For each entry below, please return its exact wording and leave out any picture.
EXTRACTED DATA START
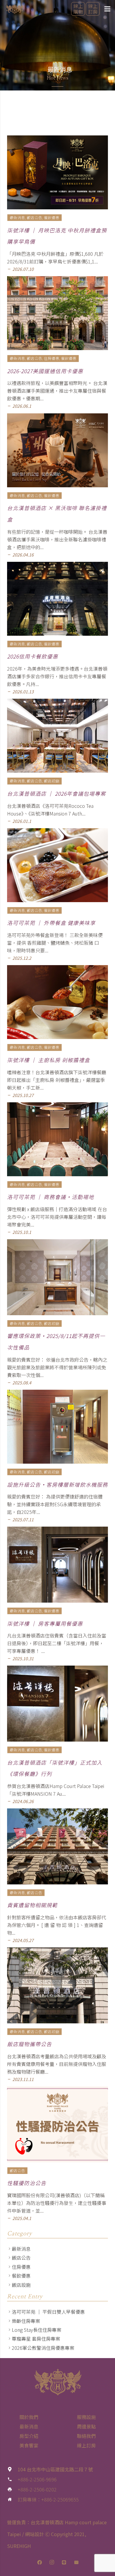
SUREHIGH (19, 2545)
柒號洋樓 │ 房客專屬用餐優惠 (45, 1623)
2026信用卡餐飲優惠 (32, 656)
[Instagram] (52, 2562)
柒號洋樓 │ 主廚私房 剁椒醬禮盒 (48, 1060)
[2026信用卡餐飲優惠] (57, 599)
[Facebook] (39, 2562)
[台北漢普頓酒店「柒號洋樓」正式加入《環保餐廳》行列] (57, 1704)
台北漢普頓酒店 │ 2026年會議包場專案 (56, 793)
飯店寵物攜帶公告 (29, 2044)
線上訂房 (86, 2445)
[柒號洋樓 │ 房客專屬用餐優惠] (57, 1565)
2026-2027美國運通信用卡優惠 (45, 371)
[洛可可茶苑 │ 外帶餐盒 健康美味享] (57, 865)
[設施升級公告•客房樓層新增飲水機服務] (57, 1427)
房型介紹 (28, 2435)
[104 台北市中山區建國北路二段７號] (12, 2469)
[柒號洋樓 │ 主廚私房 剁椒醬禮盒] (57, 1002)
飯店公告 (21, 2257)
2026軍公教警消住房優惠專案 (43, 2347)
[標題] (64, 2562)
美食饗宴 (28, 2445)
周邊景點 (86, 2426)
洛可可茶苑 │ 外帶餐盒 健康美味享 (51, 922)
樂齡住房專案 (26, 2320)
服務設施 (86, 2416)
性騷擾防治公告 (26, 2183)
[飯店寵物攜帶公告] (57, 1985)
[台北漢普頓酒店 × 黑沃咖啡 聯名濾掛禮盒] (57, 450)
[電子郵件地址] (76, 2562)
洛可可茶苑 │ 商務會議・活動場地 (50, 1196)
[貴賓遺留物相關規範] (57, 1846)
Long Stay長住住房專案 (36, 2329)
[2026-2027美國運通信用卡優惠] (57, 313)
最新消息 (21, 2248)
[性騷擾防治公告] (57, 2124)
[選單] (107, 8)
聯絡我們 (86, 2435)
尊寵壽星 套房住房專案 (36, 2338)
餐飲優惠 (21, 2275)
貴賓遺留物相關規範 (32, 1905)
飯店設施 (21, 2284)
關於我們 (28, 2416)
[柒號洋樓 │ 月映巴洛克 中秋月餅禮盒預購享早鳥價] (57, 172)
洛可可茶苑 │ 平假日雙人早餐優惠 (48, 2311)
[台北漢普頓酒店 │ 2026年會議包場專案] (57, 736)
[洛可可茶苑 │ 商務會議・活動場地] (57, 1139)
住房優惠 (21, 2266)
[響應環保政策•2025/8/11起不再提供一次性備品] (57, 1277)
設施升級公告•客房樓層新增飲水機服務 (57, 1484)
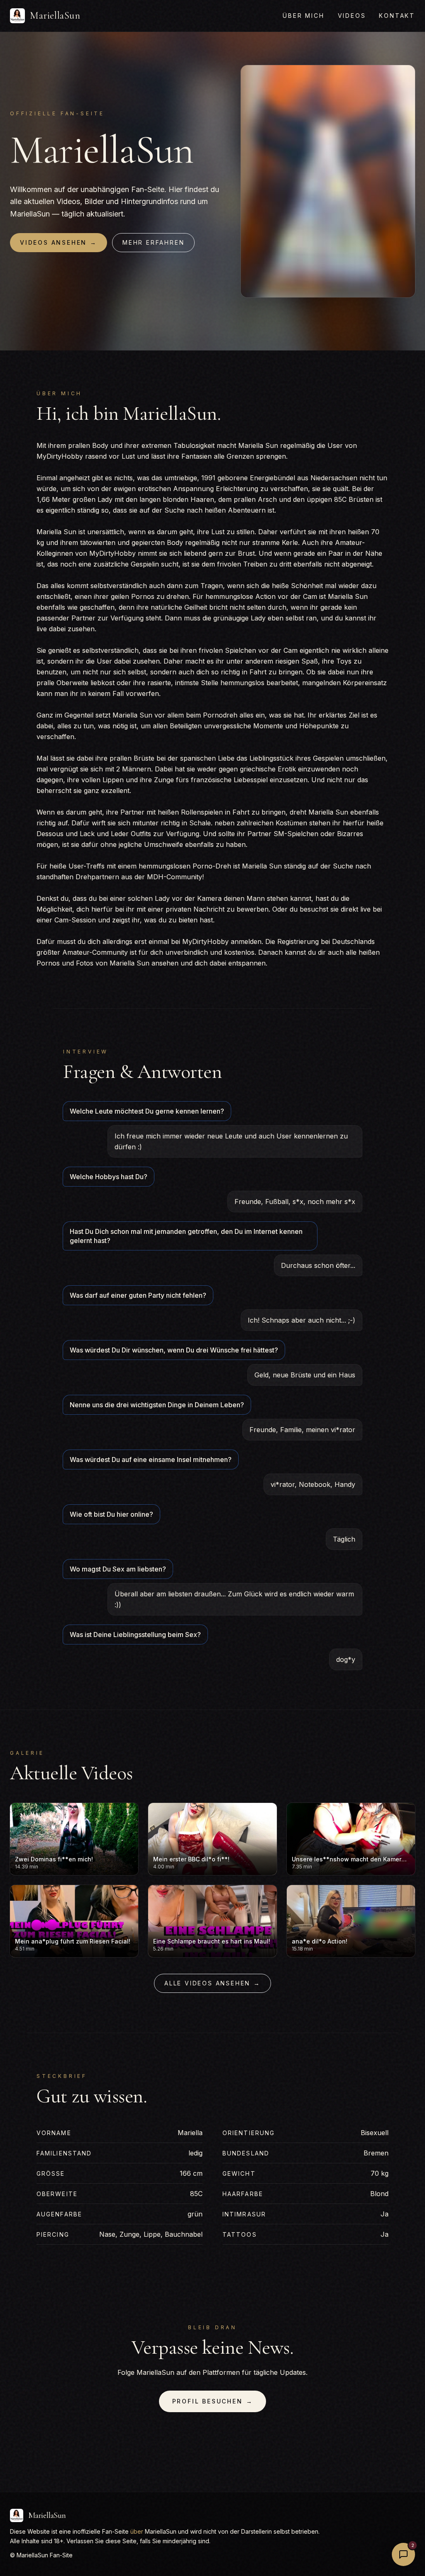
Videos (352, 15)
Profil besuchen (212, 2401)
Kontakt (397, 15)
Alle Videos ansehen (212, 1983)
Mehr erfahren (153, 242)
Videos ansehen (58, 242)
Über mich (303, 15)
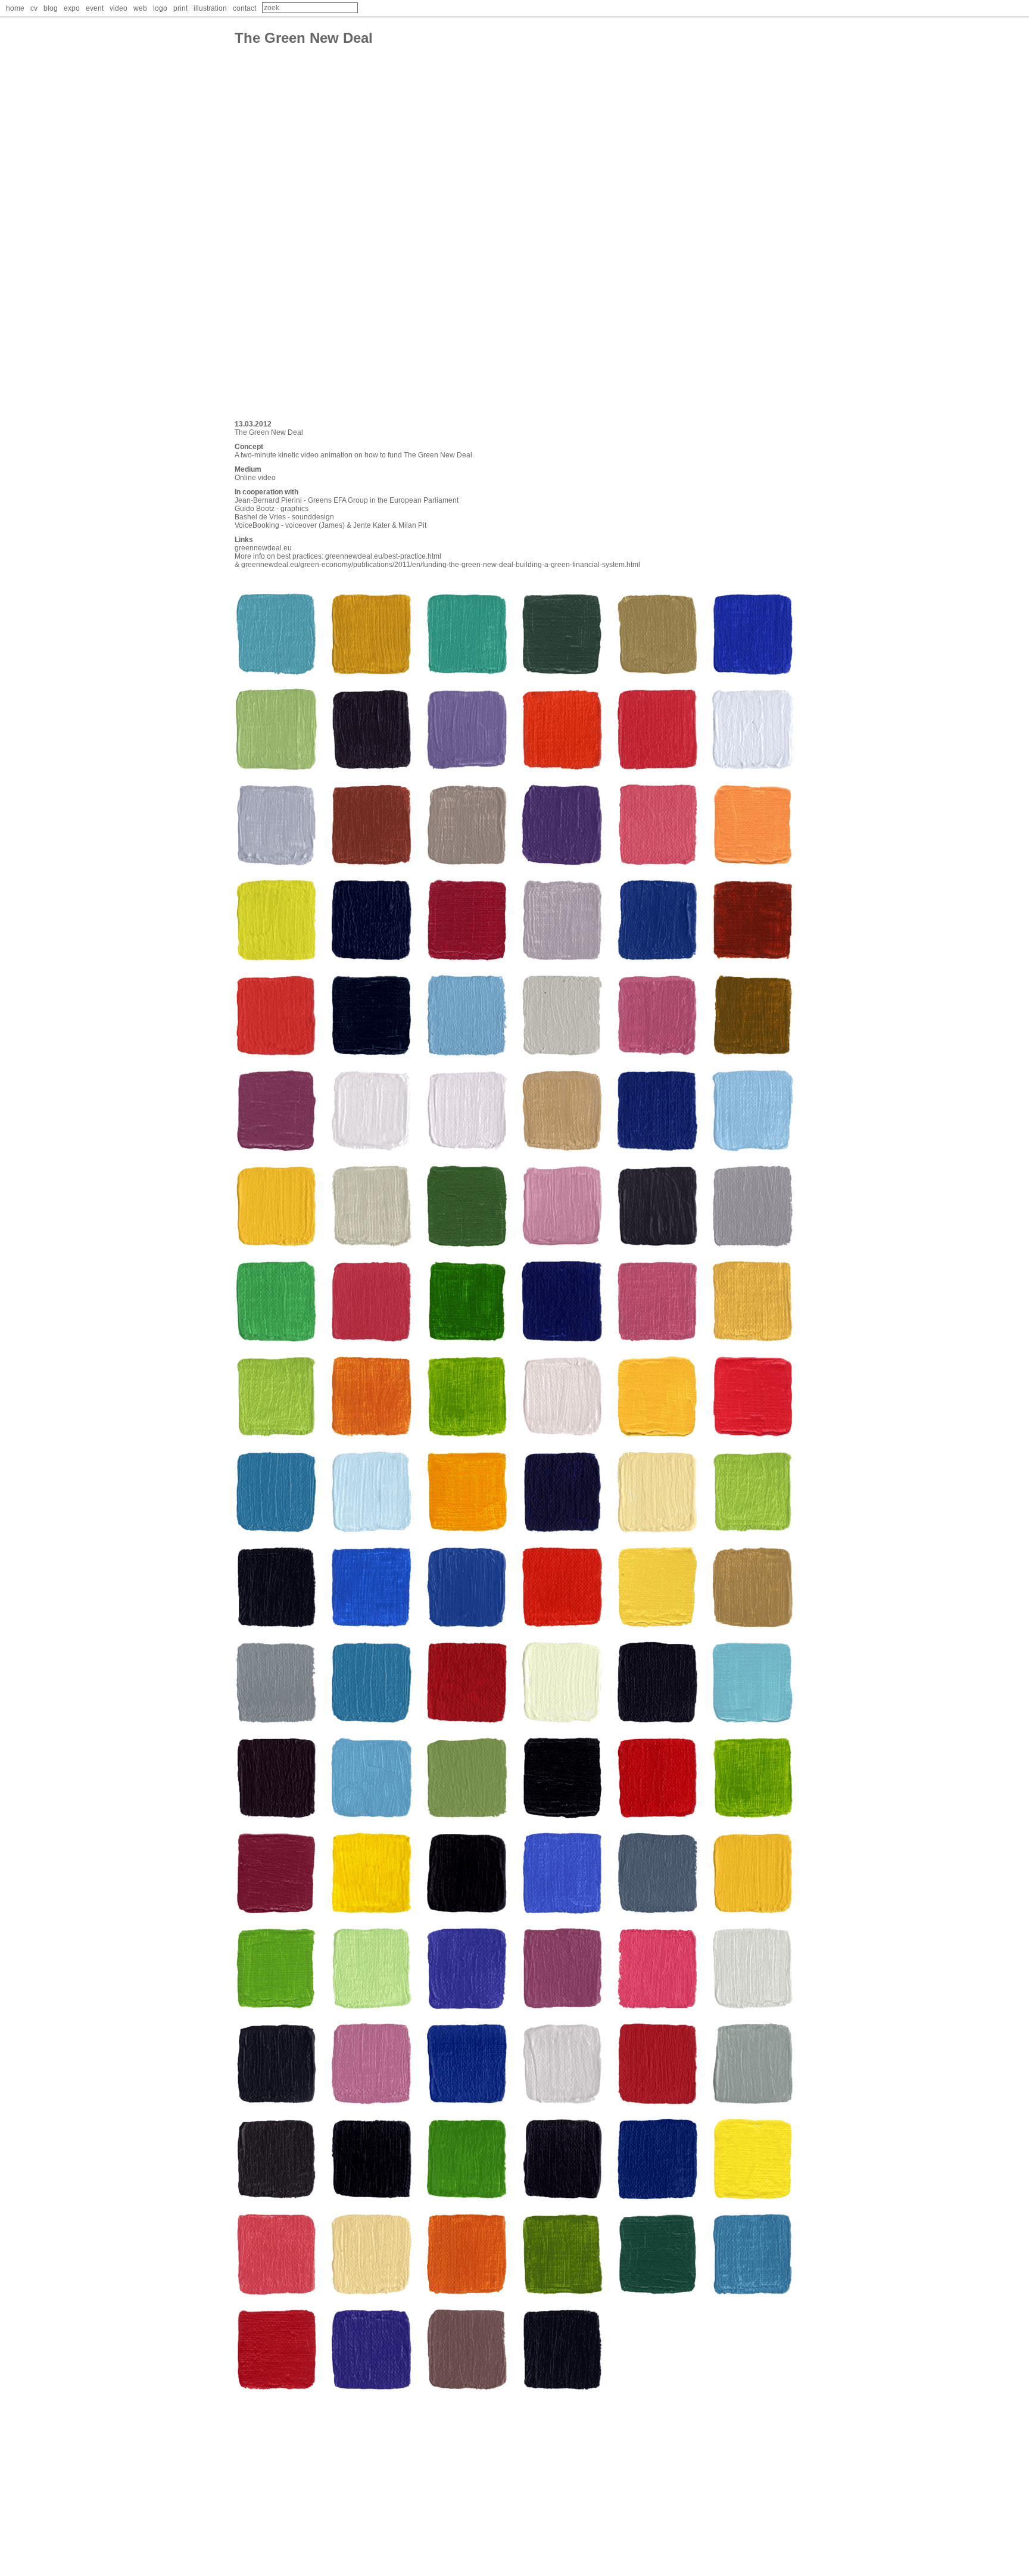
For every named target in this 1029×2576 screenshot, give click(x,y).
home (15, 8)
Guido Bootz (255, 508)
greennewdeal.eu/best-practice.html (383, 556)
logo (160, 8)
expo (72, 8)
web (140, 8)
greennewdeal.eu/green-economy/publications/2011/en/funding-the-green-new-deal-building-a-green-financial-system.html (440, 564)
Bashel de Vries (260, 517)
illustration (210, 8)
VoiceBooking (257, 525)
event (95, 8)
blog (50, 8)
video (118, 8)
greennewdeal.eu (263, 548)
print (180, 8)
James (331, 525)
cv (34, 8)
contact (244, 8)
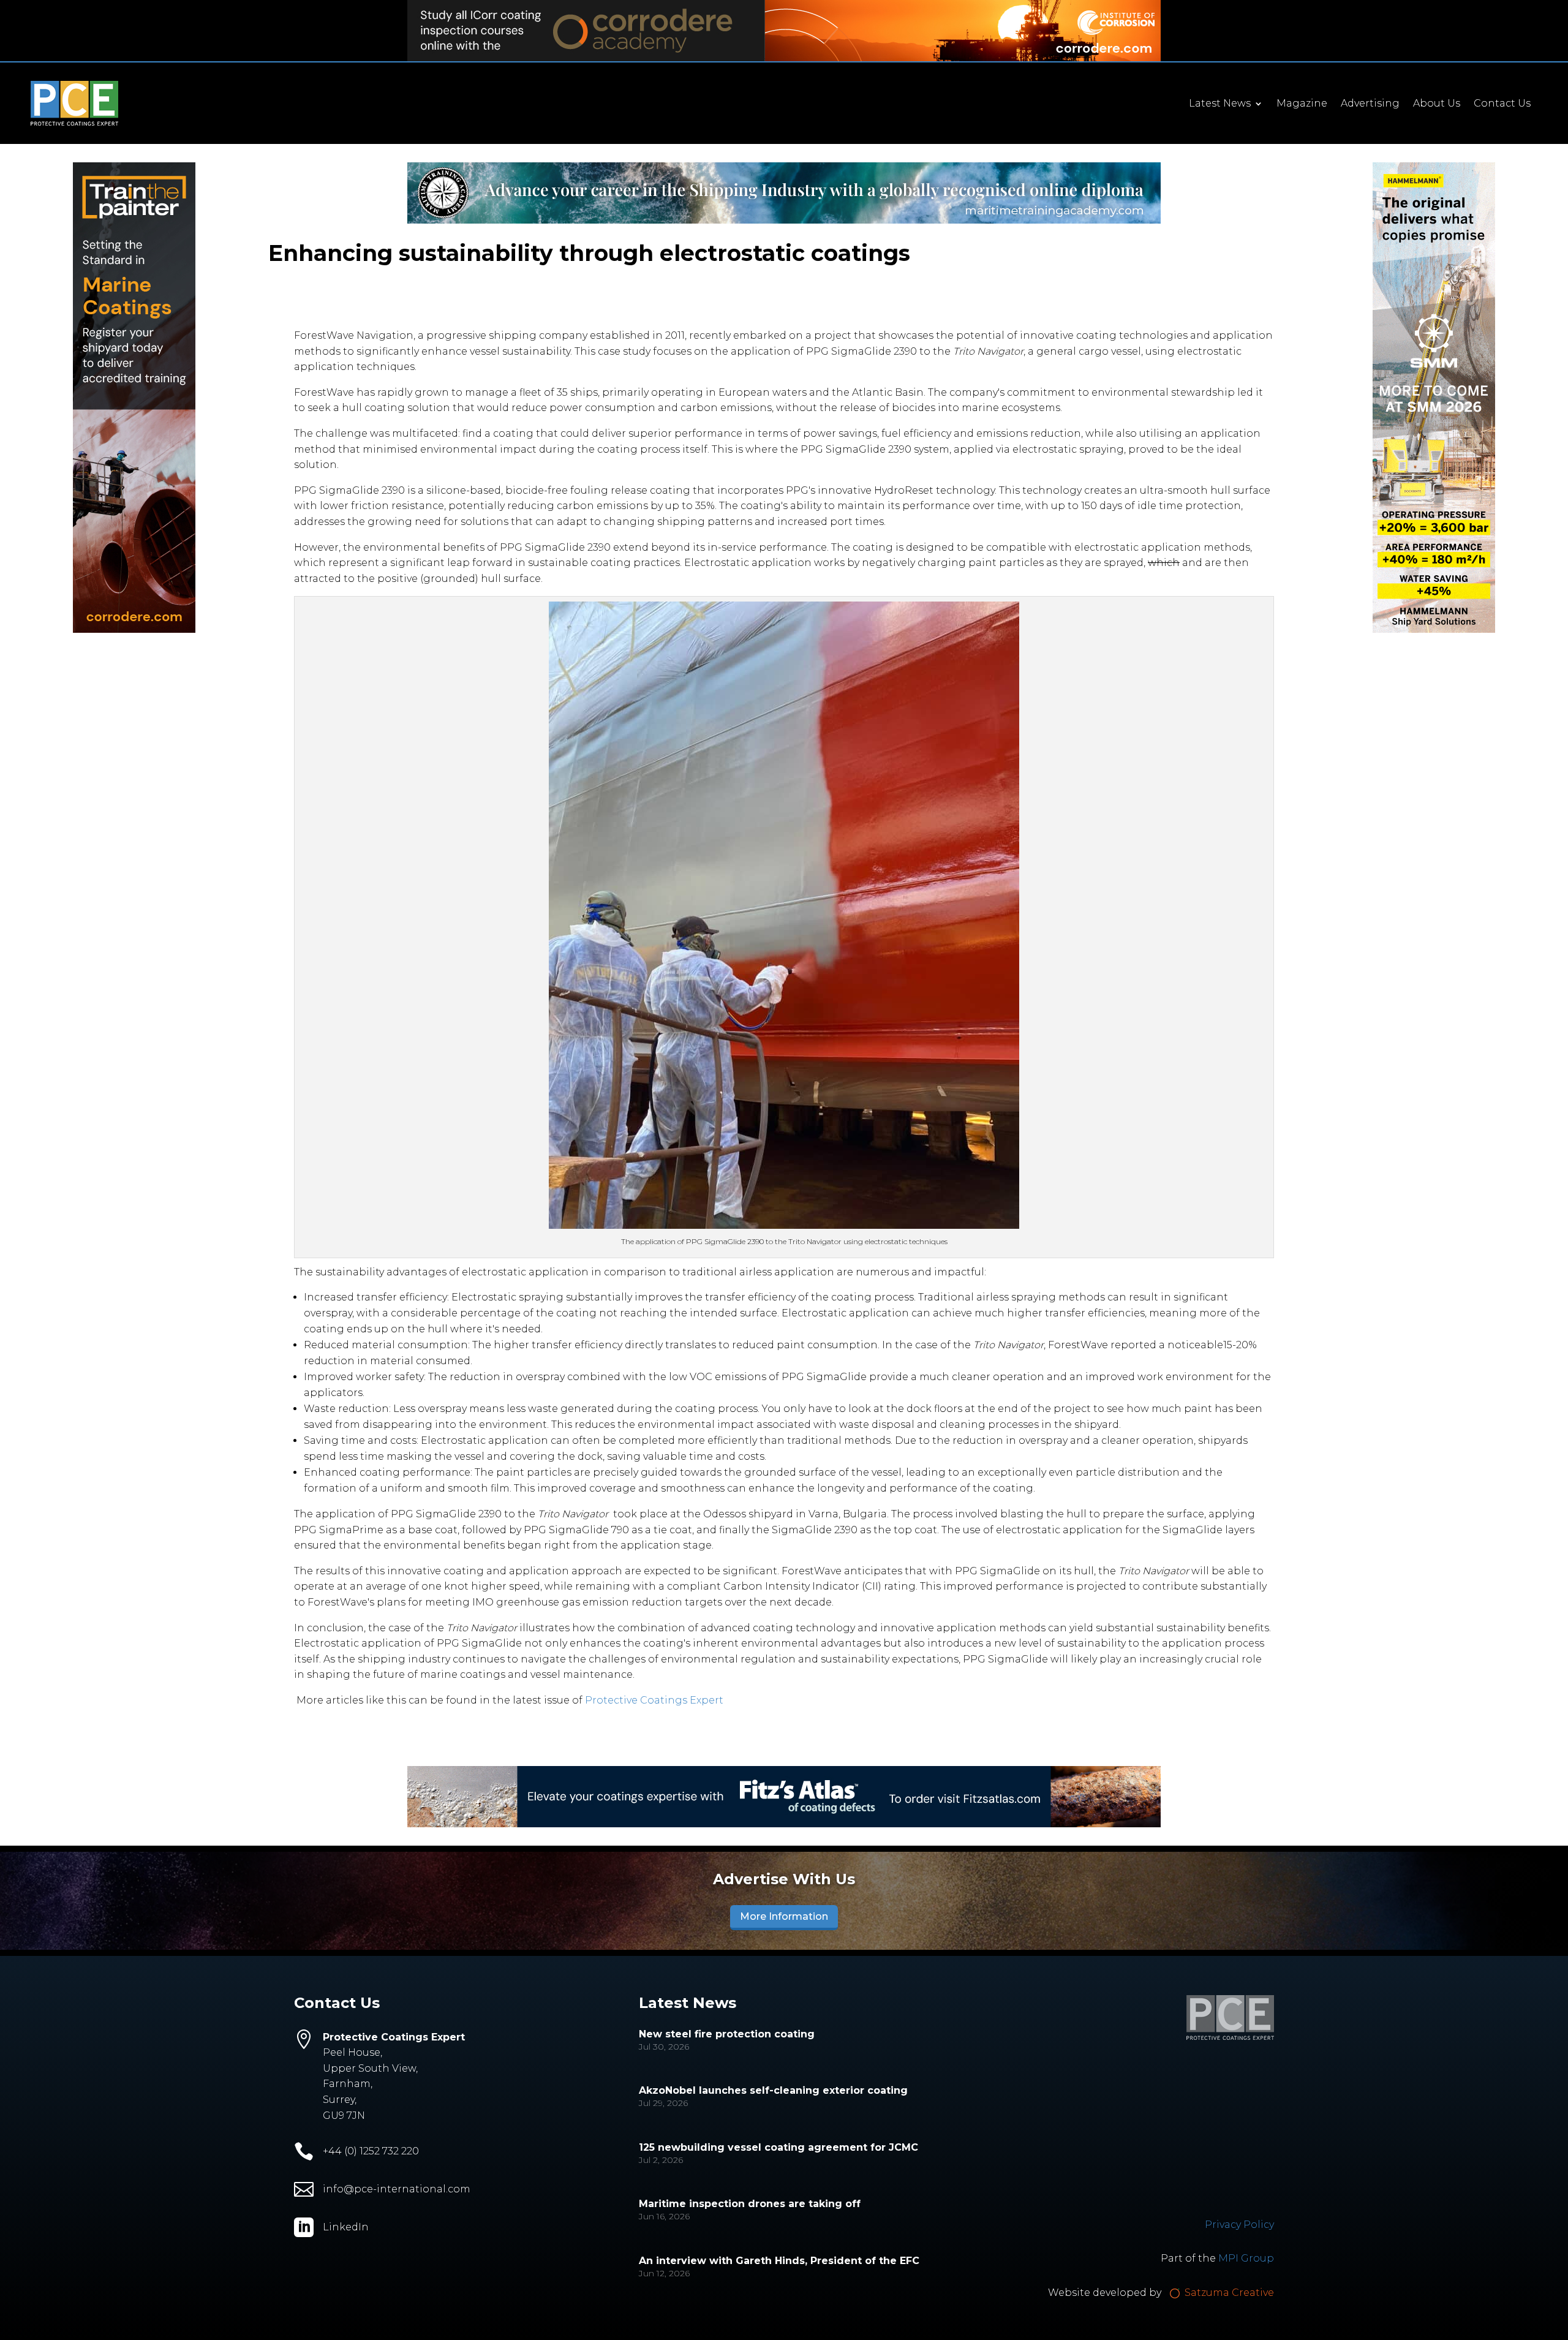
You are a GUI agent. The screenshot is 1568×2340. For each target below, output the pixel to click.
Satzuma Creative (1228, 2292)
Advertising (1370, 104)
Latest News (1220, 104)
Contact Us (1502, 104)
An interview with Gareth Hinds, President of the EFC (779, 2260)
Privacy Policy (1239, 2224)
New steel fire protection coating (727, 2034)
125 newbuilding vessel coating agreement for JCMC (778, 2147)
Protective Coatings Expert (654, 1700)
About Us (1436, 104)
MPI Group (1246, 2258)
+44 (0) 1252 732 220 (371, 2151)
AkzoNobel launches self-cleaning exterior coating (773, 2090)
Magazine (1301, 104)
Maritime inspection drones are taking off (750, 2204)
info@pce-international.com (396, 2189)
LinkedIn (346, 2227)
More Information (784, 1916)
EXTRACTED DATA END
* RESPONSE TO THE TASK
SUREHIGH (19, 2545)
柒號洋樓 │ 房客專屬用餐優惠 (45, 1623)
2026信用卡餐飲優惠 (32, 656)
[Instagram] (52, 2562)
柒號洋樓 │ 主廚私房 剁椒醬禮盒 (48, 1060)
[2026信用卡餐飲優惠] (57, 599)
[Facebook] (39, 2562)
[台北漢普頓酒店「柒號洋樓」正式加入《環保餐廳》行列] (57, 1704)
台北漢普頓酒店 │ 2026年會議包場專案 (56, 793)
飯店寵物攜帶公告 (29, 2044)
線上訂房 (86, 2445)
[柒號洋樓 │ 房客專屬用餐優惠] (57, 1565)
2026-2027美國運通信用卡優惠 (45, 371)
[洛可可茶苑 │ 外帶餐盒 健康美味享] (57, 865)
[設施升級公告•客房樓層新增飲水機服務] (57, 1427)
房型介紹 (28, 2435)
[104 台北市中山區建國北路二段７號] (12, 2469)
[柒號洋樓 │ 主廚私房 剁椒醬禮盒] (57, 1002)
飯店公告 (21, 2257)
2026軍公教警消住房優惠專案 (43, 2347)
[標題] (64, 2562)
美食饗宴 (28, 2445)
周邊景點 (86, 2426)
洛可可茶苑 │ 外帶餐盒 健康美味享 (51, 922)
樂齡住房專案 (26, 2320)
服務設施 (86, 2416)
性騷擾防治公告 (26, 2183)
[飯店寵物攜帶公告] (57, 1985)
[台北漢普頓酒店 × 黑沃咖啡 聯名濾掛禮盒] (57, 450)
[電子郵件地址] (76, 2562)
洛可可茶苑 │ 商務會議・活動場地 (50, 1196)
[貴賓遺留物相關規範] (57, 1846)
Long Stay長住住房專案 (36, 2329)
[2026-2027美國運通信用卡優惠] (57, 313)
最新消息 (21, 2248)
[性騷擾防治公告] (57, 2124)
[選單] (107, 8)
聯絡我們 (86, 2435)
尊寵壽星 套房住房專案 (36, 2338)
餐飲優惠 (21, 2275)
貴賓遺留物相關規範 (32, 1905)
飯店設施 (21, 2284)
關於我們 (28, 2416)
[柒號洋樓 │ 月映巴洛克 中秋月餅禮盒預購享早鳥價] (57, 172)
洛可可茶苑 │ 平假日雙人早餐優惠 (48, 2311)
[台北漢普頓酒店 │ 2026年會議包場專案] (57, 736)
[洛可可茶苑 │ 商務會議・活動場地] (57, 1139)
住房優惠 (21, 2266)
[響應環保政策•2025/8/11起不再提供一次性備品] (57, 1277)
設施升級公告•客房樓層新增飲水機服務 (57, 1484)
Videos (352, 15)
Profil besuchen (212, 2401)
Kontakt (397, 15)
Alle Videos ansehen (212, 1983)
Mehr erfahren (153, 242)
Videos ansehen (58, 242)
Über mich (303, 15)
For every named target in this 1029×2576 screenshot, give click(x,y).
home (15, 8)
Guido Bootz (255, 508)
greennewdeal.eu/best-practice.html (383, 556)
logo (160, 8)
expo (72, 8)
web (140, 8)
greennewdeal.eu/green-economy/publications/2011/en/funding-the-green-new-deal-building-a-green-financial-system.html (440, 564)
Bashel de Vries (260, 517)
illustration (210, 8)
VoiceBooking (257, 525)
event (95, 8)
blog (50, 8)
video (118, 8)
greennewdeal.eu (263, 548)
print (180, 8)
James (331, 525)
cv (34, 8)
contact (244, 8)
You are a GUI agent. The screenshot is 1568×2340. For each target below, output the pixel to click.
Satzuma Creative (1228, 2292)
Advertising (1370, 104)
Latest News (1220, 104)
Contact Us (1502, 104)
An interview with Gareth Hinds, President of the EFC (779, 2260)
Privacy Policy (1239, 2224)
New steel fire protection coating (727, 2034)
125 newbuilding vessel coating agreement for JCMC (778, 2147)
Protective Coatings Expert (654, 1700)
About Us (1436, 104)
MPI Group (1246, 2258)
+44 (0) 1252 732 220 (371, 2151)
AkzoNobel launches self-cleaning exterior coating (773, 2090)
Magazine (1301, 104)
Maritime inspection drones are taking off (750, 2204)
info@pce-international.com (396, 2189)
LinkedIn (346, 2227)
More Information (784, 1916)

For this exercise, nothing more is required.